Thursday 29 May 2025
Our Lady Immaculate
Carnage at the start of The Day of Ascension service. Nobody knew the tune to Lord Enthroned in Heavenly Splendour.
With no organist to lead the way, Canon P had, by his own admission, started the first verse “too high”. We did our best as a congregation to keep up, in the spirit that no man should be left behind. But the sound lacked divinity. A congregation of about 30 performing a series of solos, many out of key. It was an act of mercy that Canon P brought things to a close a verse early.
It was clear how much we’d missed musical accompaniment. Usually I find the code to unlocking hymns standard. As I’ve said before, if you don’t know the tune in the first verse you’ll be belting it out by the second. And this has been an immutable law up to now. But a law doesn’t apply when there’s no specific source of truth. Like an organist.
That wasn’t the case in the service itself.
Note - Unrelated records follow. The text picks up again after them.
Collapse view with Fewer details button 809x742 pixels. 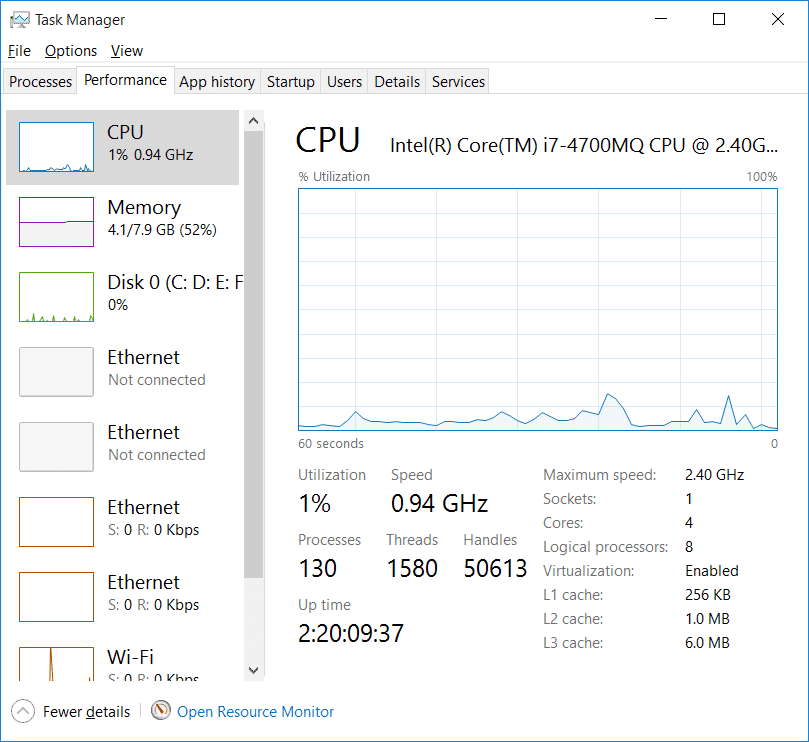[x=86, y=712]
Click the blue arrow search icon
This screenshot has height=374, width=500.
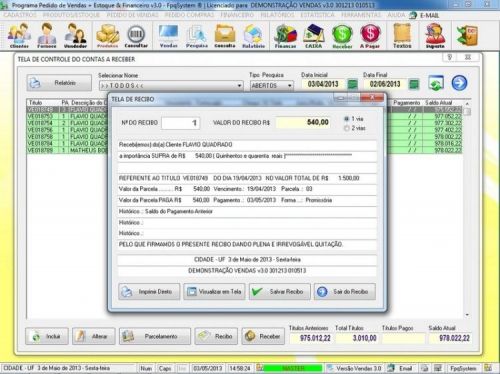click(x=459, y=83)
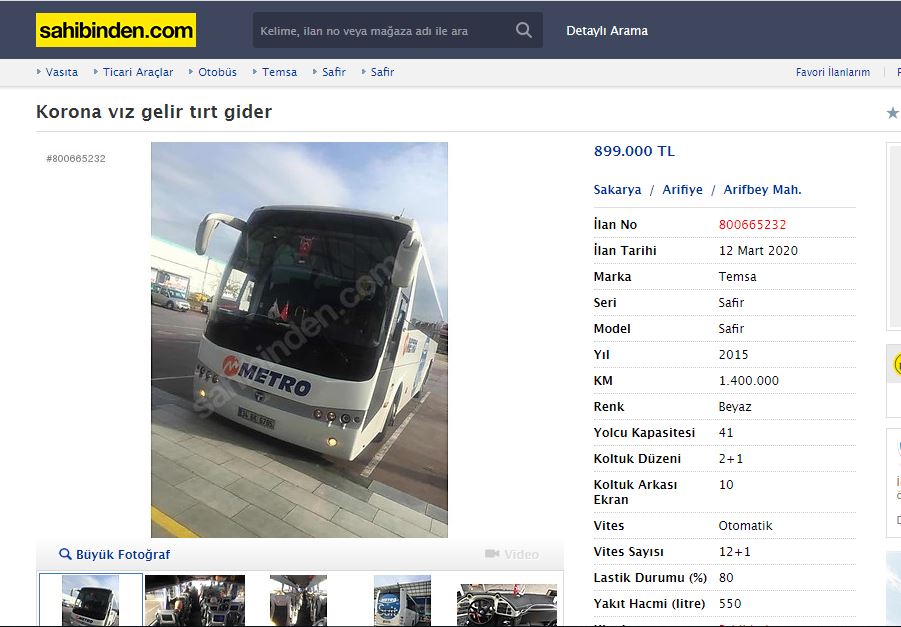Select the fourth bus rear thumbnail
The height and width of the screenshot is (627, 901).
tap(402, 601)
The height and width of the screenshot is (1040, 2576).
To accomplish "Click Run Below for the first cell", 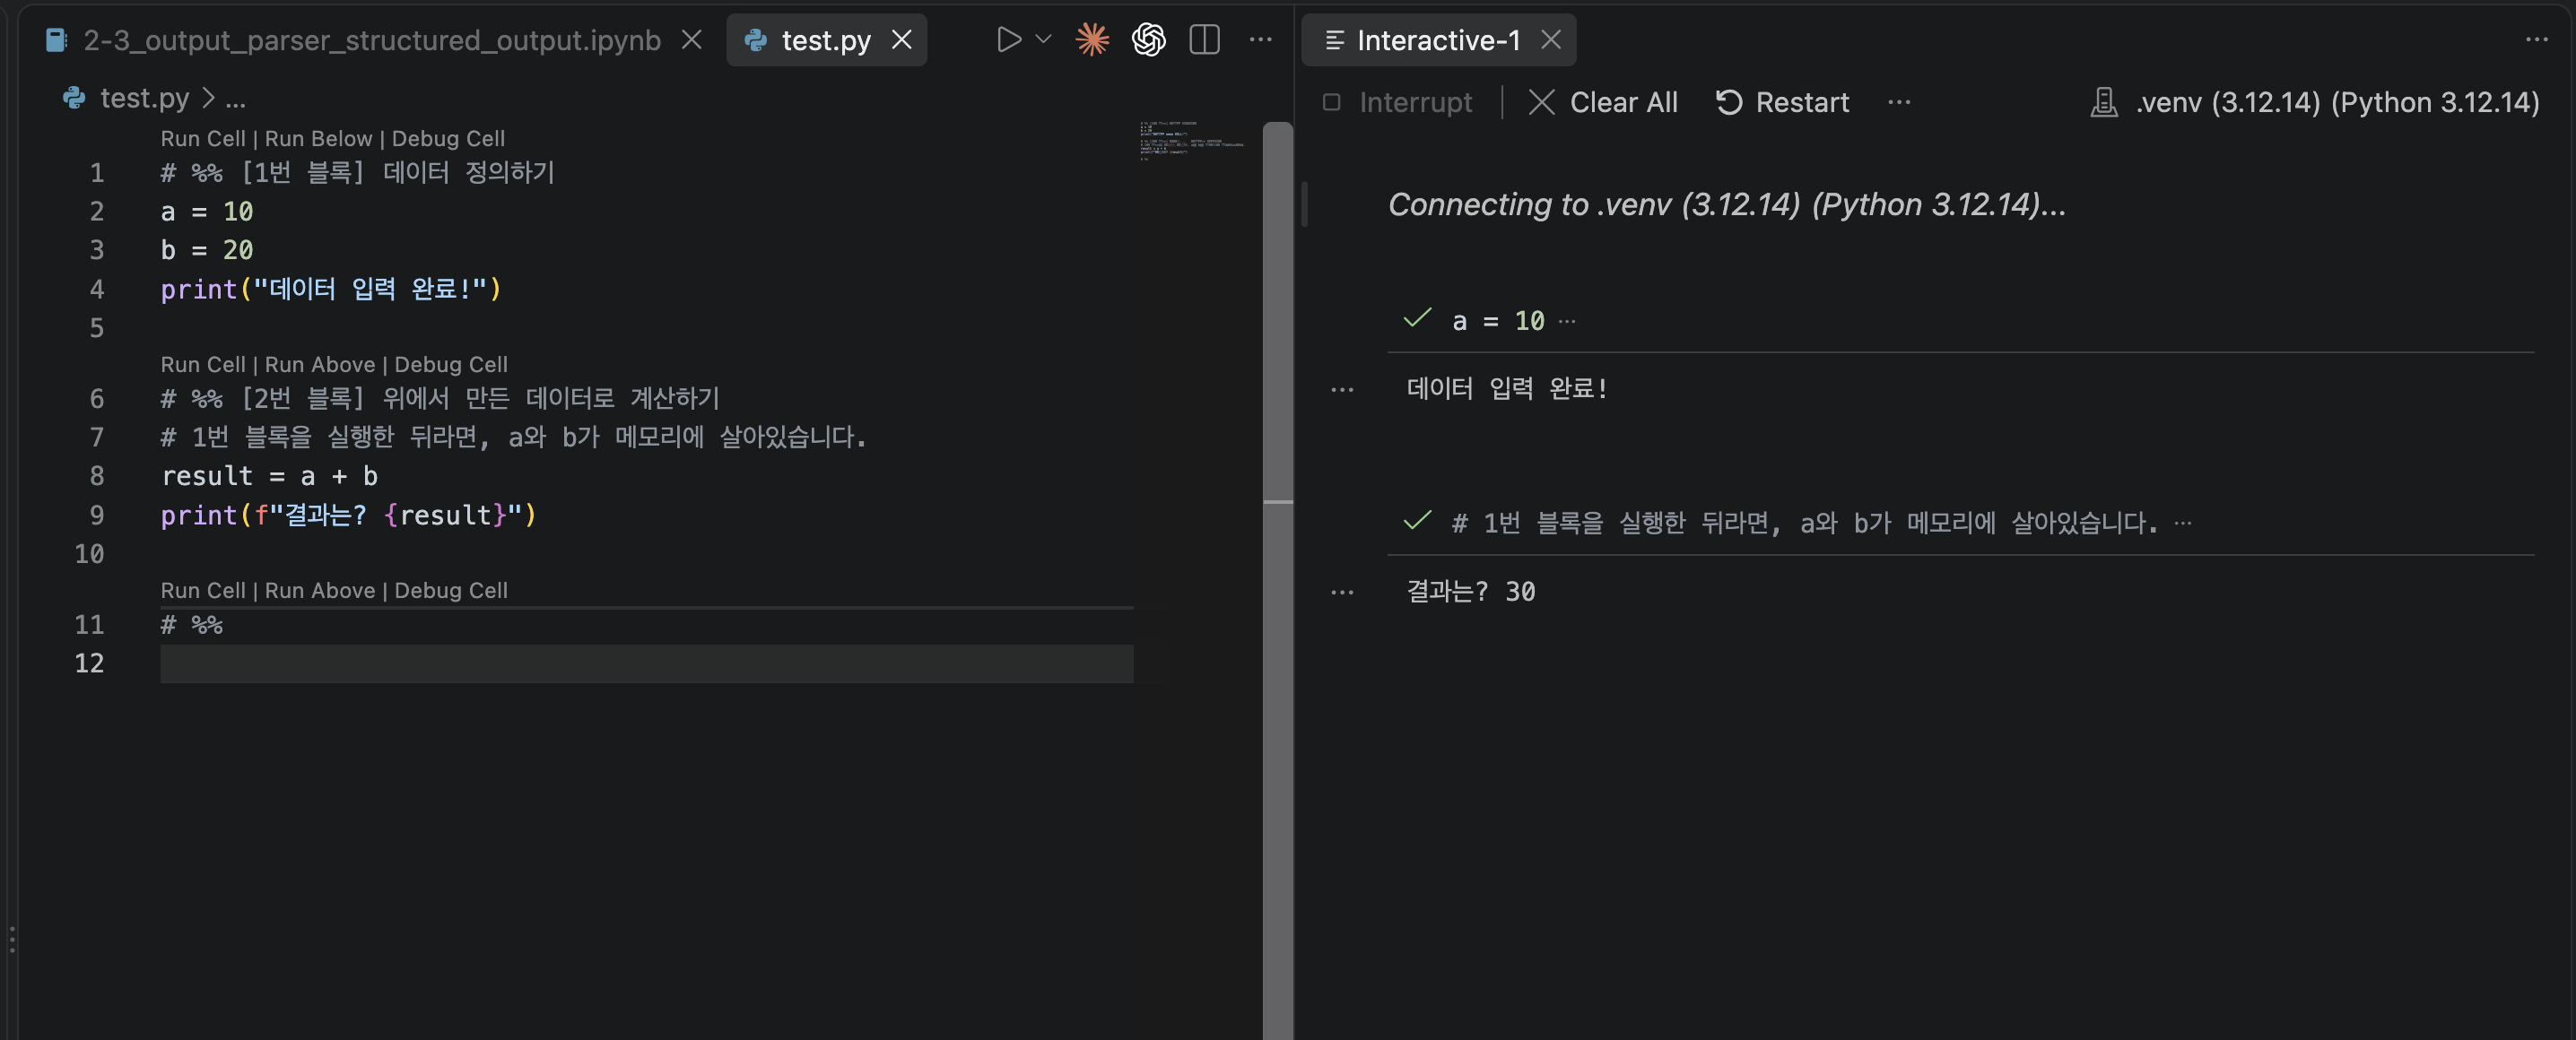I will tap(318, 138).
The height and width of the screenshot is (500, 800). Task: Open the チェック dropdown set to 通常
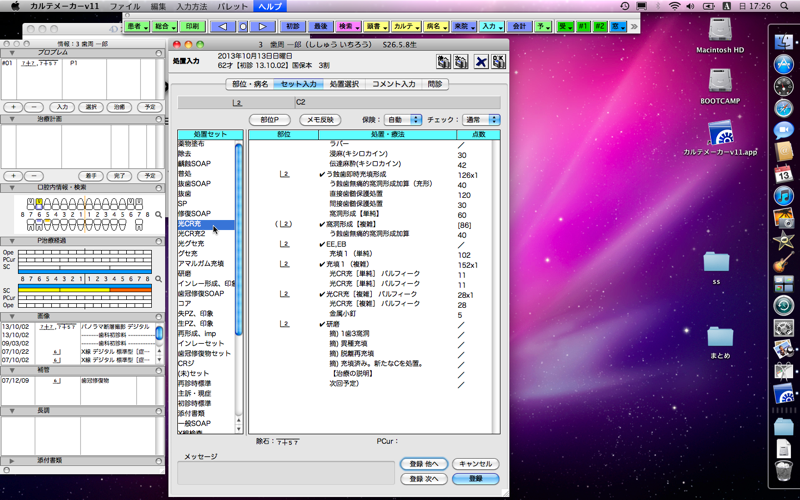481,120
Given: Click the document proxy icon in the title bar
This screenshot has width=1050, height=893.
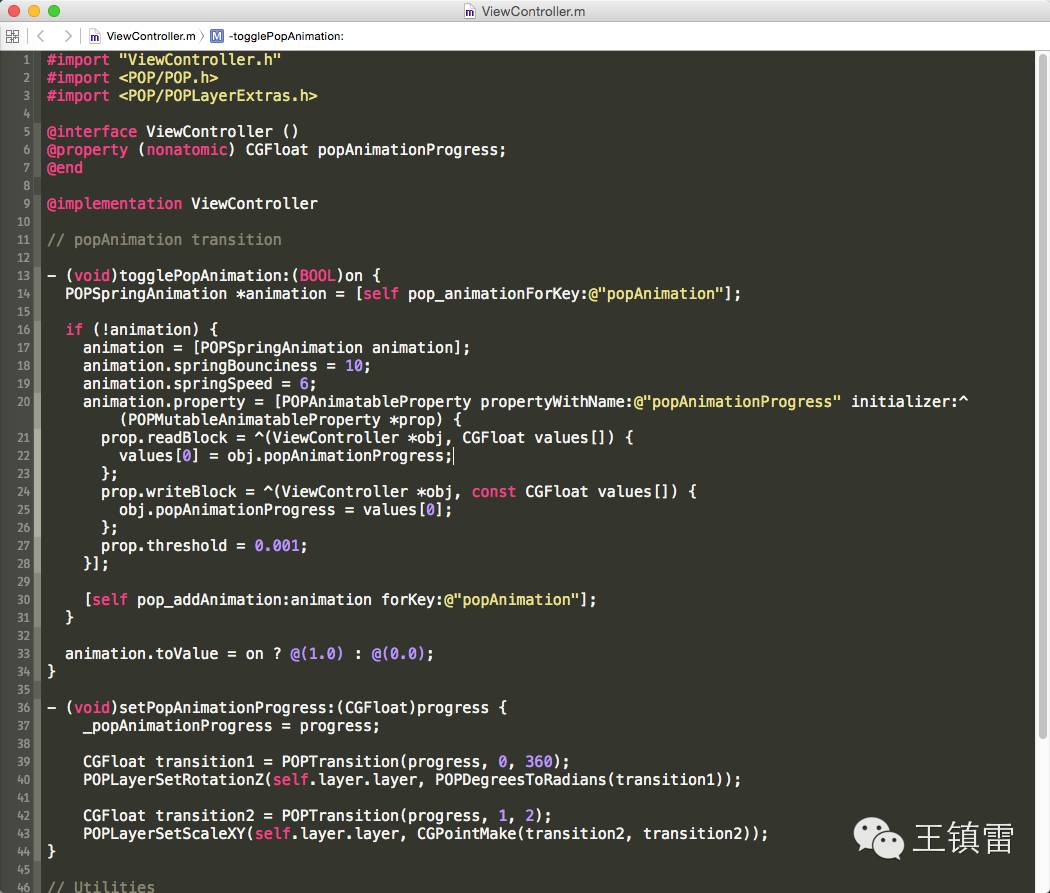Looking at the screenshot, I should click(470, 11).
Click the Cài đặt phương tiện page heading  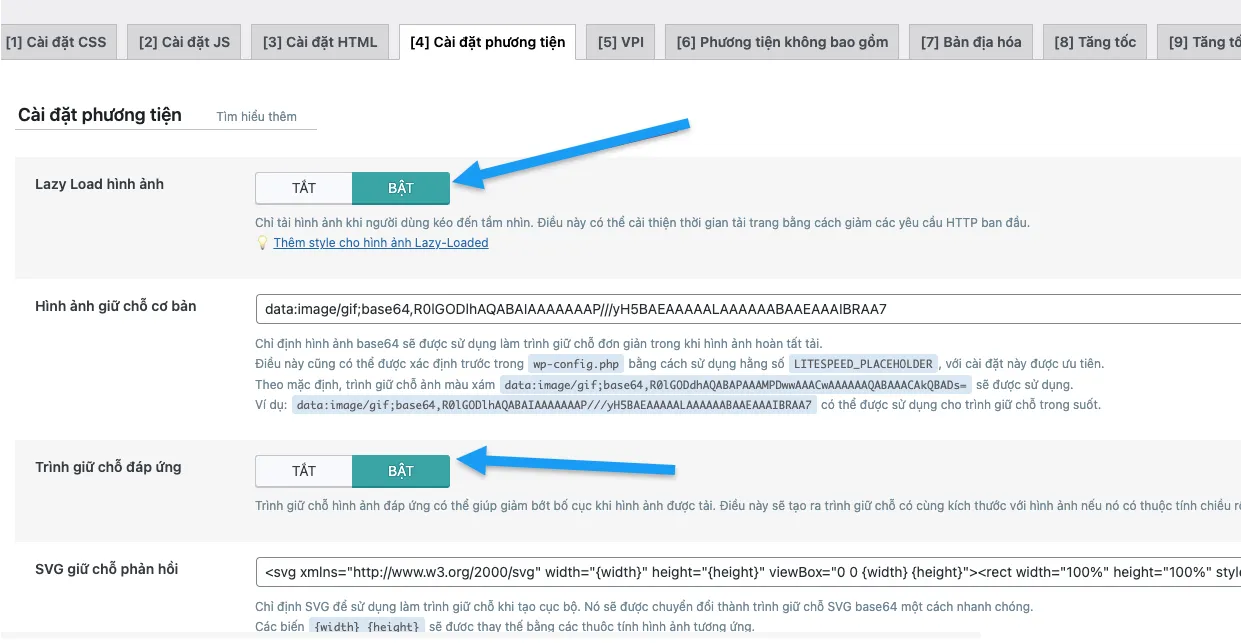[101, 114]
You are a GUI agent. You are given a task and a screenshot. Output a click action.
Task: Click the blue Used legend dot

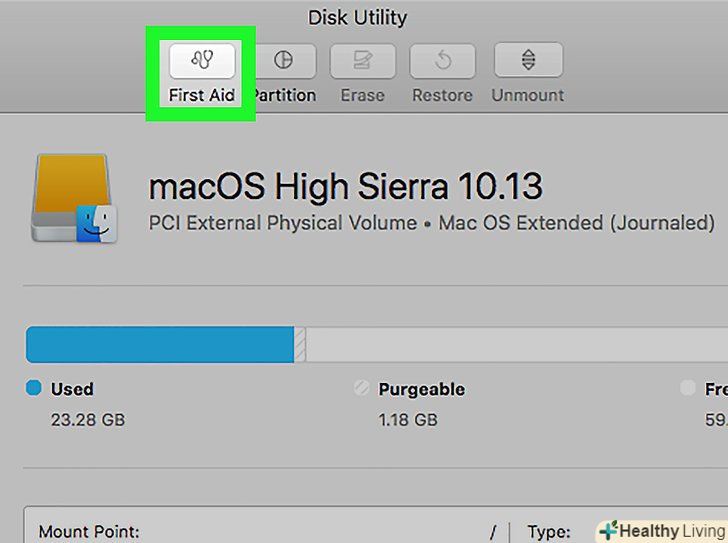click(33, 388)
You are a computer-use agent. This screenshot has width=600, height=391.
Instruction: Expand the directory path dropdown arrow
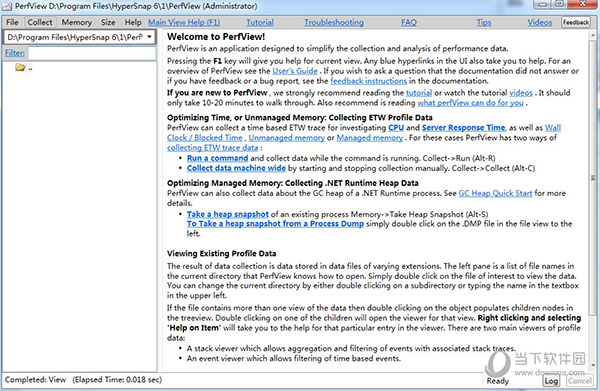coord(149,37)
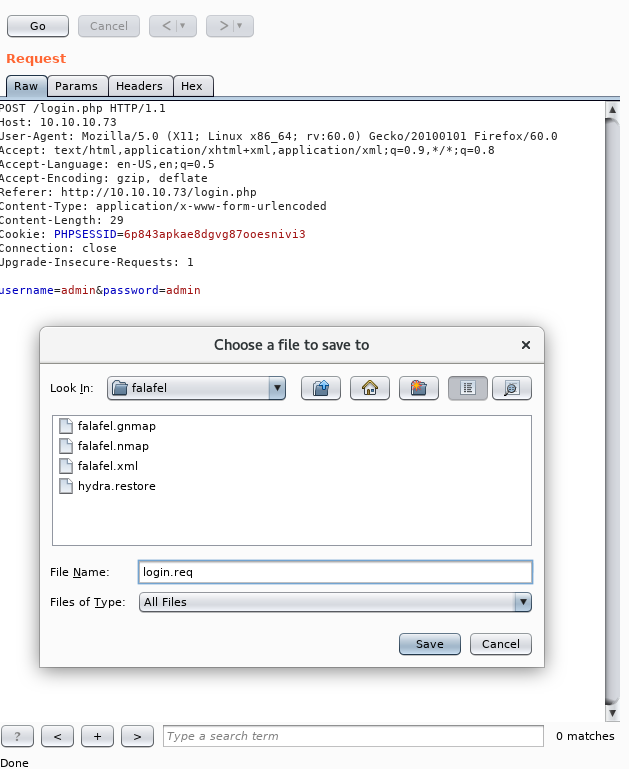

A woman in a pew behind me had set about winning the award for fastest person to say “Thanks be to God” during prayers. By the second go she’d finished before I’d even started. By the third I didn’t say anything. She topped it by finishing the Gloria before the rest of us had reached the sins of the world.
I wondered what the hurry was. Had this become her habit over the years? And just as I allowed myself to get irritated by it she gave me a big warm smile as we shared the peace.
So a bit of an unusual service, but a first Holy Day of Observation for me, and a new feeling that goes with an early summer evening service. With the sun setting and the sparrows still chirping outside. At least they knew how to sing.